On Monday, he was able to be extubated in the early afternoon and was switched to a BiPAP oxygen mask. We were told that if he were to fail from airway complications, it would likely happen within the first hour, whereas cardiac-related difficulty would likely appear within six hours. Thankfully, he made it through that window, though the day still required intense support. We also created a memory craft with Maggie due to the uncertainty of his outcome.

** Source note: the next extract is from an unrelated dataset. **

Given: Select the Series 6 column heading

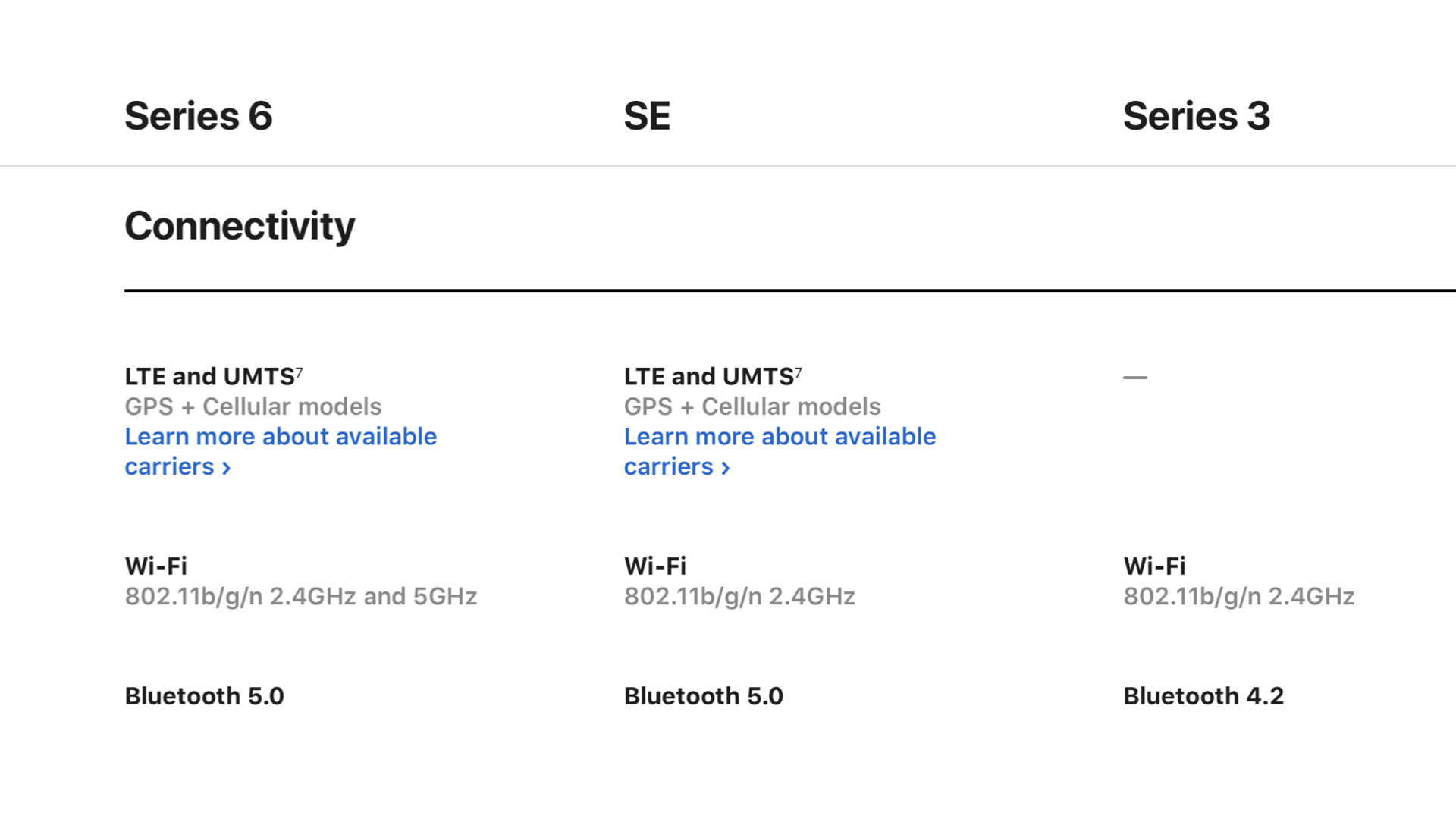Looking at the screenshot, I should coord(198,116).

Tuesday early morning he transitioned to high-flow oxygen, continued withdrawal medications, and ongoing respiratory therapies. Tuesday was one of the hardest days. He is experiencing significant withdrawal from narcotic medications, leaving him very irritable and uncomfortable. His gut function has slowed and right now we don’t know if this is purely medication-related due to being on narcotics for so long or a sign of progressing heart failure. The medical team explained we may not have clarity for some time on why his gut isn’t waking up. Several attempts were made to place an ND feeding tube, but unfortunately, all were unsuccessful.

On Wednesday, he had a calmer, more stable day. We were originally told a GJ feeding tube might be placed, but the procedure has now been rescheduled for Thursday so that anesthesia and ENT can be present to support him safely, especially if his airway or sedation becomes difficult. We are grateful for a day of steady breathing, and even more grateful that he was able to sit in a chair and snuggle with dad — a moment that meant everything to us.

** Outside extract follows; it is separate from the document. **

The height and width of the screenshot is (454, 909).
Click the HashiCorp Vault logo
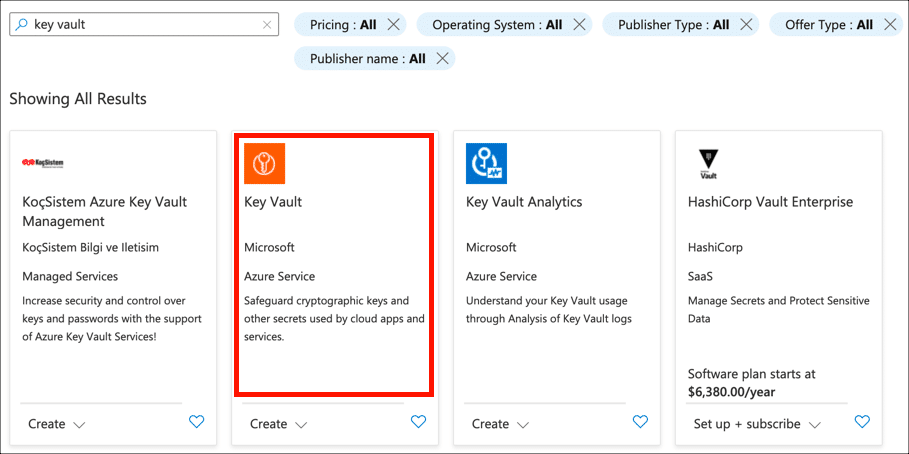(x=708, y=163)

As of this morning, he’s having continued difficulty with managing his cough and oxygen levels due to the cold he has had in addition to his body recovering from the sepsis. He was able to get the GJ tube today, but we are waiting to see if he is able to absorb his medications.

We are so thankful for every small step forward and for all the prayers, love, and support surrounding our family. Please keep them coming as we continue to take this one day at a time.

ORIGINAL POST

Mason is a joyful 10-year-old boy with Mowat-Wilson Syndrome — a rare condition with only about 400 known cases in the world and Mason is the only person in Spokane with this diagnosis. He has spent much of his life in and out of medical care due to his many complexities, but these last two months have been the hardest his family has ever faced.

Earlier this year, the family learned that Mason had entered congestive heart failure and that his condition is inoperable. They were given a 5-7 year lifespan. About a month ago, Mason had a PICC line inserted to help manage additional health struggles. Then on Thursday, November 20th, he suddenly spiked a fever. With a PICC line, that means an immediate trip to the ER. He was admitted right away, and in the early hours of November 21st he experienced a life threatening cardiac event due to being in septic shock and the Graham family received the call no parent should ever get — they were told Mason may not make it through the night.

Since that moment, Mason has remained in the PICU: sedated, intubated and on a ventilator. Due to having a compromised airway, there is uncertainty if Mason will be able to maintain his airway safely after extubation and re-intubation is extremely difficult. His future is heartbreakingly uncertain, and his parents, Eric and Kelsey, are living every moment at his bedside praying for Mason’s comfort with what the coming days may bring.

During times like these, many people reach out asking, “How can we help?” And while that comes from a place of deep love, it can be overwhelming for a family walking through crisis to even know what to say.

This is how we can help.

By coming together as a community to lift them up, to ease the burden, and to let them focus only on loving their son.

Eric and Kelsey have been unable to work full time while caring for Mason around the clock. With decreased income, financial stressors grow heavier each day. There is also a fear no parent should ever hold — that funeral expenses could soon be part of their reality.

If you feel led, we would be honored for you to join us in helping this incredible family. Every donation, every prayer, every share makes a difference.

Let’s surround them with the love of Jesus in a way they can feel in their hands and in their hearts.

Thank you for supporting Mason and the Graham family.